In interpreting your p-values, remember that, say, 1.0E-08 is 1.0 * 10^-8, which is 0.00000001
1. In comparing the regression results between models 2 and 3, it is notable that
Select one:
a. including the D variable in model 2 results in a much larger adjusted R2, suggesting that the inclusion of the dummy variable is necessary to boost predictive power.
b. the coefficient estimates for t and t2 change dramatically, even though the models are very comparable (unadjusted with a seasonal dummy is pretty close to seasonally adjusted).
c. dropping the D variable in model 3 pulls the R2 down, which is unexpected since D in model 2 is statistically insignificant.

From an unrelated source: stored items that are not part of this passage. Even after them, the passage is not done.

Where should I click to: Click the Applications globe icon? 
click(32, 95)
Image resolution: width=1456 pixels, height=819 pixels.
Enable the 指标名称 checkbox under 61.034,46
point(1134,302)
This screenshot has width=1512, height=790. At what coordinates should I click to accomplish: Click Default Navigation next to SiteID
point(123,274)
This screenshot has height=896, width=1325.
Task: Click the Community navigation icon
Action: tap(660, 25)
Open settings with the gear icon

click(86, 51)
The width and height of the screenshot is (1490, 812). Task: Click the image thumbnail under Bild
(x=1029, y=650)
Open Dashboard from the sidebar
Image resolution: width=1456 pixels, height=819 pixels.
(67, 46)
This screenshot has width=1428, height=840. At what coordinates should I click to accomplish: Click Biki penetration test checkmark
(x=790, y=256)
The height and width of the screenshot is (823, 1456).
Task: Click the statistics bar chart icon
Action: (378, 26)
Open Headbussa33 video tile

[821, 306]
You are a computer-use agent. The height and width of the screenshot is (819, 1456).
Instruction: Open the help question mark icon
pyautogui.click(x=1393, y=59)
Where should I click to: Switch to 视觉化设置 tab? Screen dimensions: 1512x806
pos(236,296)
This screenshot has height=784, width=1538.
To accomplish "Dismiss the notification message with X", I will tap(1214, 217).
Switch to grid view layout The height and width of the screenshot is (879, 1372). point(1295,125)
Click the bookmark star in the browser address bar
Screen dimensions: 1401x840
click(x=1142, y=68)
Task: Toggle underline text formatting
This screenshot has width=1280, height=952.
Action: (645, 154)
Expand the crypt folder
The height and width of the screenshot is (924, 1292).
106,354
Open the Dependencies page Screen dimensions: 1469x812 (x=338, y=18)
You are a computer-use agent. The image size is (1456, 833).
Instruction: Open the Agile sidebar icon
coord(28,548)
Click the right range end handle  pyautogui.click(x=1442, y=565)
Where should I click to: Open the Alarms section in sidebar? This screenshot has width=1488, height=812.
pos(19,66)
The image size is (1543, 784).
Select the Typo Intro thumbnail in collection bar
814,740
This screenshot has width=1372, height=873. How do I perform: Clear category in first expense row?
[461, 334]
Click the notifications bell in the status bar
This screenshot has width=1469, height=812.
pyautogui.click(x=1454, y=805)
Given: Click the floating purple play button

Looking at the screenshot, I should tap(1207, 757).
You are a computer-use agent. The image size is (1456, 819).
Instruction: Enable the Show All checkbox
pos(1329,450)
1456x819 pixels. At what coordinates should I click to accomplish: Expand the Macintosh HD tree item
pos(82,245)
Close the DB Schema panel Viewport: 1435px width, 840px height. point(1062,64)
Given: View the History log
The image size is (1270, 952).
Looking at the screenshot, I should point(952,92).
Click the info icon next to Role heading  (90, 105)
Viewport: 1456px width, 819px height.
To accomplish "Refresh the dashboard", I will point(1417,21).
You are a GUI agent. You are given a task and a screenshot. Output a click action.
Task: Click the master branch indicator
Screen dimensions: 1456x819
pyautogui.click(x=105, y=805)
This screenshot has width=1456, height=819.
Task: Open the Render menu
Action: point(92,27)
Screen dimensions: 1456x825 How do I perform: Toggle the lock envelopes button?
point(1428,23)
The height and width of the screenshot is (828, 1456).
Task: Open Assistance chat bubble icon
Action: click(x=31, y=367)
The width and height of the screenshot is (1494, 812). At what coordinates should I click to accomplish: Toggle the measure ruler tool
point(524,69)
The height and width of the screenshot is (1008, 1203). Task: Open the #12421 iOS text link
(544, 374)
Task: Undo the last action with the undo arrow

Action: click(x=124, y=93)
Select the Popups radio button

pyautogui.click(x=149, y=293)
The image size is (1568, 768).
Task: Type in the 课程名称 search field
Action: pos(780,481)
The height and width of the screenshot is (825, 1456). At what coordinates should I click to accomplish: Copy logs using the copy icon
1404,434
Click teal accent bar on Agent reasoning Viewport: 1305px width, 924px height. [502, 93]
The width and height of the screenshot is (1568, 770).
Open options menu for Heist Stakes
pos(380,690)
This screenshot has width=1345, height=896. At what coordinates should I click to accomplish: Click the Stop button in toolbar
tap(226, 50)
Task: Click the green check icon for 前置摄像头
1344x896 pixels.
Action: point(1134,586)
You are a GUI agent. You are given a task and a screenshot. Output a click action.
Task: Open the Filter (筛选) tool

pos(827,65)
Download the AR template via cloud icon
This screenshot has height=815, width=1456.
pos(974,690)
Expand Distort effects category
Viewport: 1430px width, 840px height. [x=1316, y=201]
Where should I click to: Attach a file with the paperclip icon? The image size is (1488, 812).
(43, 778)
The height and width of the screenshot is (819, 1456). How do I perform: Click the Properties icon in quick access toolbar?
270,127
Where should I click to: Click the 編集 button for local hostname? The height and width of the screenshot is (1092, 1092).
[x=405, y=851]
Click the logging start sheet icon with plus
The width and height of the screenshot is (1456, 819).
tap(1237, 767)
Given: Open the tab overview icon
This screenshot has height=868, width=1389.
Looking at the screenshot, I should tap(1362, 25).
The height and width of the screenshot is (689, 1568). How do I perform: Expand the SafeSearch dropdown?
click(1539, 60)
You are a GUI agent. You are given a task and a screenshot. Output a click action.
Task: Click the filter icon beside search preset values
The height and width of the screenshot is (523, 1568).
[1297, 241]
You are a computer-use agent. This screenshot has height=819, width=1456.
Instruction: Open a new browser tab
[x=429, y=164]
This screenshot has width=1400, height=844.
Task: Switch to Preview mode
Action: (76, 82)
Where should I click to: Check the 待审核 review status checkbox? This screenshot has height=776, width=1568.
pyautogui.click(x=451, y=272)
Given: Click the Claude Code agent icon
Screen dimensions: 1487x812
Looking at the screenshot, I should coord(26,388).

d. the D variable in model 2 does a decent job of capturing the seasonal effect, since the results between the two models are not hugely different and D has the expected sign and is statistically significant.
2. The regression results for model 4 are notable because
Select one:
a. making the seasonal adjustment in the dependent variable, in addition to adding the D dummy, yields the best results in terms of significant coefficients, explanatory power, and expected signs.
b. adding the redundant D variable to the seasonally adjusted data causes the coefficient estimates for t and t2to be dramatically different than they were in models 2 and 3.
c. the adjusted R2 is higher than in the comparable model 3 (without the D).
d. adding a redundant seasonal dummy to already seasonally-adjusted data results in the D variable being insignificant, as expected, and the model's explanatory power is essentially the same as models 2 and 3.
Explanation / Answer
1 ans ) the coefficient estimates for t and t2 change dramatically, even though the models are very comparable (unadjusted with a seasonal dummy is pretty close to seasonally adjusted).
2 ans) adding a redundant seasonal dummy to already seasonally-adjusted data results in the D variable being insignificant, as expected, and the model's explanatory power is essentially the same as models 2 and 3.